The track was Losin Your Mind, the opening song of the eponymous album from new band, Pride & Glory. Masterminded by erstwhile Ozzy Osbourne axe-slinger Zakk Wylde, their’s was a beguiling blend of styles that – on paper – shouldn’t have worked at all. In practice, however, oh boy….
That banjo motif, playing over images of a southern US swampland reminiscent of a scene from Deliverance, soon broke out in to a full-bore rock song, a heavy guitar riff mirroring the banjo, accompanied by resonant, clattering drums and a low-down, dirty bass rumble.
But what was this style of music? Was it metal? Sure, but then again, not really. Wylde’s custom Les Paul was very much in evidence, as were his blistering solos, but then so was that banjo. Was it country? Bluegrass?
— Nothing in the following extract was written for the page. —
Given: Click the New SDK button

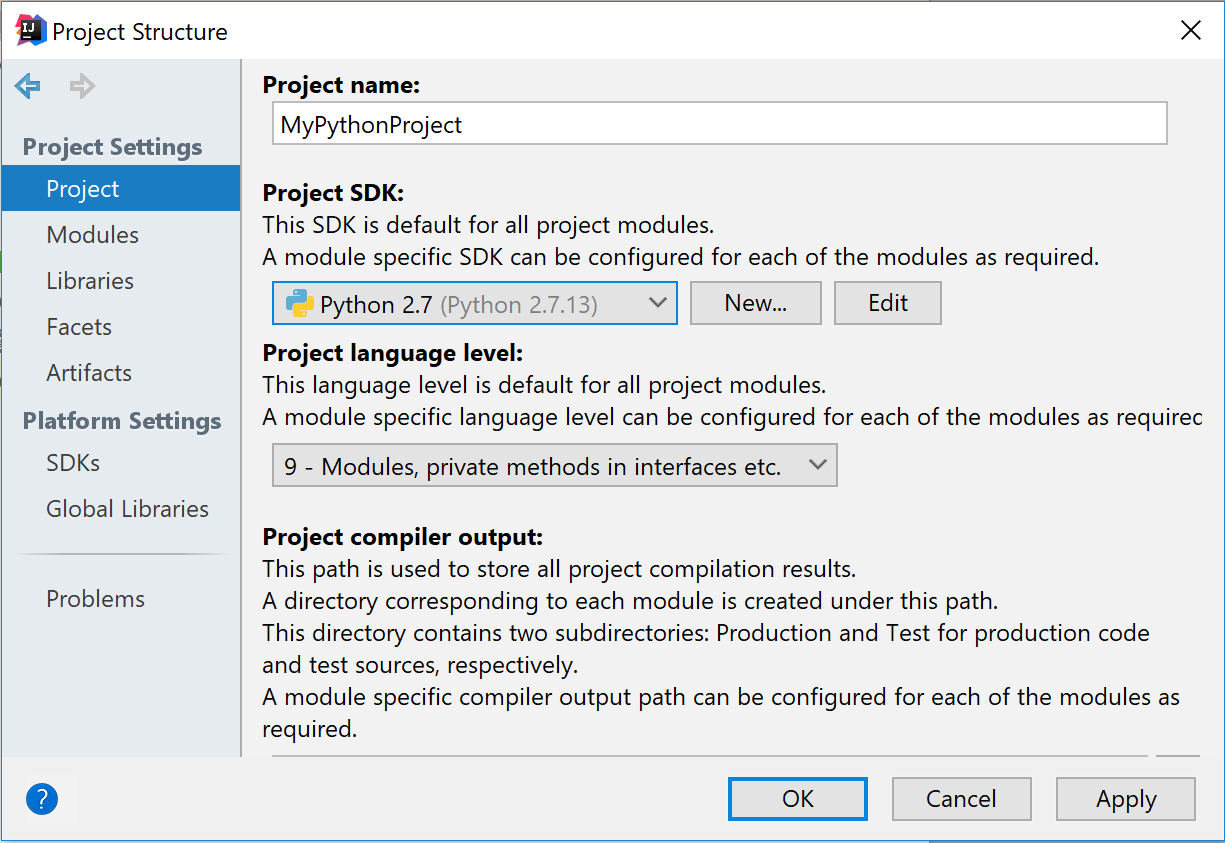Looking at the screenshot, I should coord(755,303).
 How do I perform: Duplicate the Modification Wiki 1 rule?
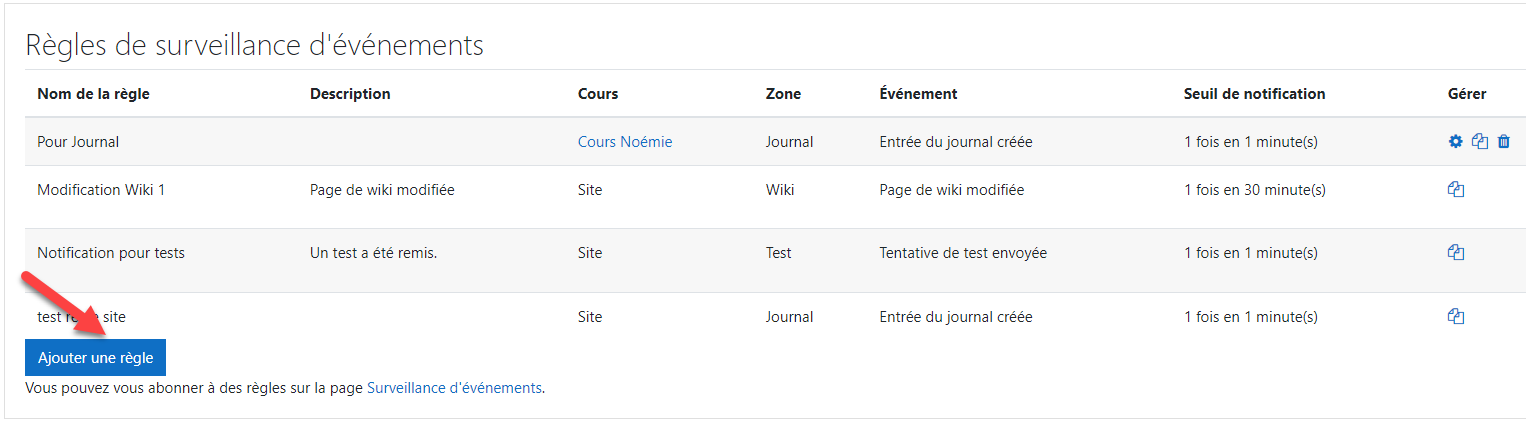[1456, 189]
As well as the now infamous banjo, there were elements of American roots music all over the parent album, most notably in the rhythm and twang of Cry Me A River. Was it blues rock? Southern rock? Yes AND no. James Lomenzo’s swampy bass and Brian Tichy’s muscular drumming wouldn’t have sounded at all out of place on a Lynyrd Skynyrd album (something made explicit by the name of the album’s song publisher and original band name, Lynyrd Skynhead), and Wylde’s bottleneck slide on Troubled Wine brought the blues tropes to the fore.
Wylde’s cracked, throaty drawl of a singing voice turned out to be a captivating instrument all of it’s own. His lyrics a biblical blend of doom, love, decay and joy. In album closer I Hate Your Guts, they came with a wicked sense of vitriolic humour, too. Horse Called War was a full-tilt blast of hard rock, it’s descending riff keeping pace with Tichy’s spine-tingling beat. Lovin’ Woman was an acoustic-led summer breeze of an old school love-song, Fadin’ Away as a fine and affecting piece of piano balladry as you were likely to hear all year. The aforementioned Cry Me A River was out and out country, but with a sublime howl of a heavy metal solo seamlessly bolted on to thrilling effect.
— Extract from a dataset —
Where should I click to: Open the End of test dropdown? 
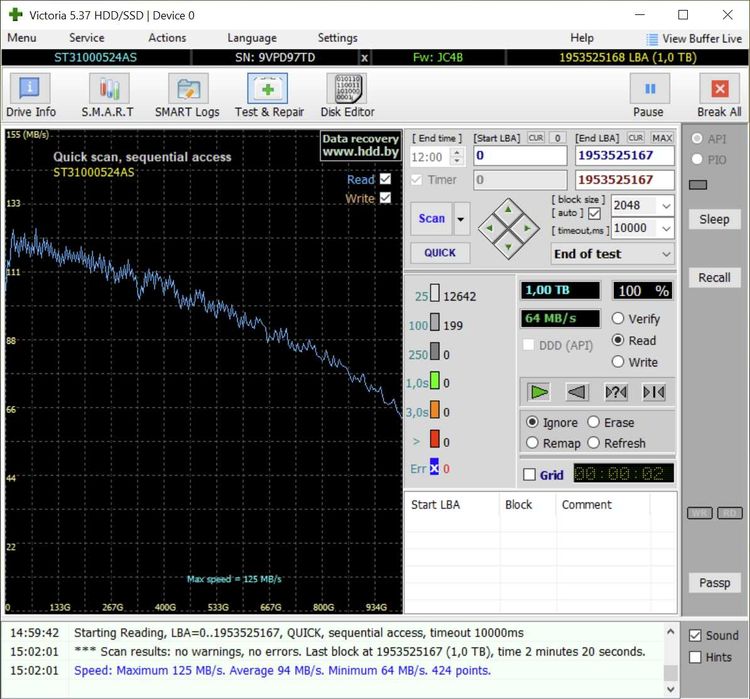[666, 254]
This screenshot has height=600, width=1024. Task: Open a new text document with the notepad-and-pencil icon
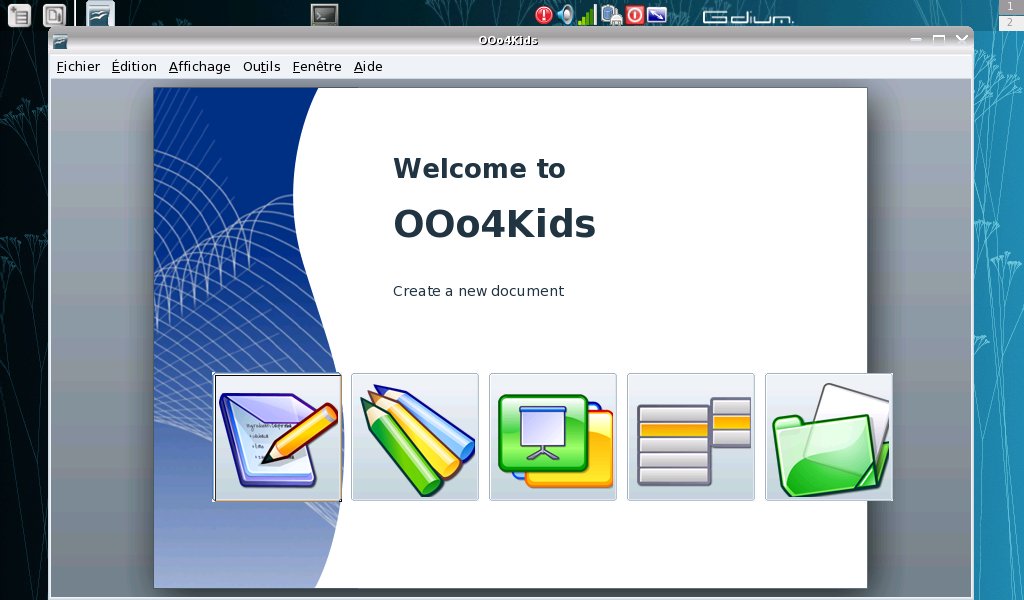pos(277,437)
Whatever the hell this music was, it was electrifying, mesmerising, hair-raising stuff. For this then 14 year old, the whole was worth so much more than the sum of the parts; the album was nothing short of epiphanic.
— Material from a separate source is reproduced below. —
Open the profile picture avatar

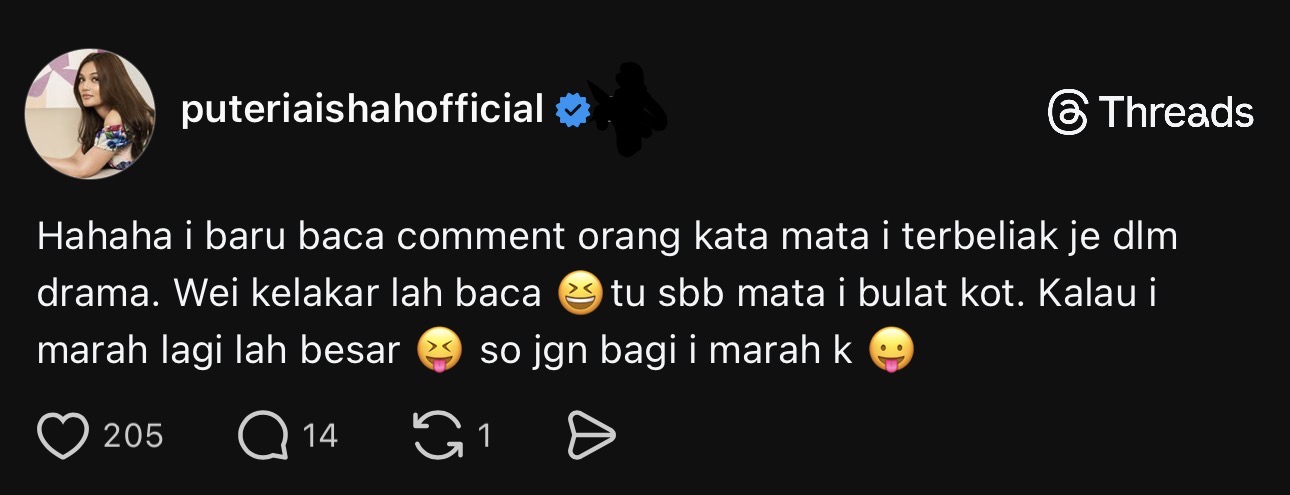pyautogui.click(x=90, y=114)
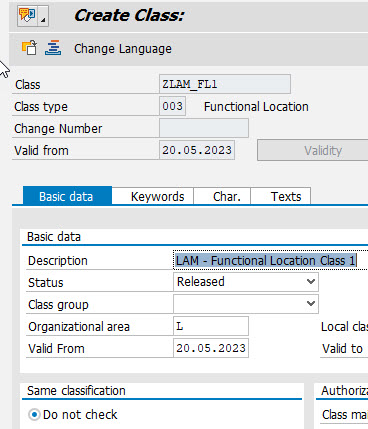Click the other-object icon left of Change Language

click(29, 48)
Ultimately Pride & Glory lasted for a little over a year and just the one studio album. James Lomenzo left the group and they broke up after their touring commitments were over. Wylde would go on to greater acclaim, longevity and album sales as part of his new metal band, Black Label Society. Lomenzo has sinced played in Black Label Society and Megadeth amongst other projects. Tichy has played with various bands including Whitesnake, and is now focused on new band S.U.N. with singer Sass Jordan. But somehow the shortlived nature of Pride & Glory and their limited recorded output just seems to make that one album all the more special.
As the Trinidadian turn of phrase would have it: “Perfect album is perfect.”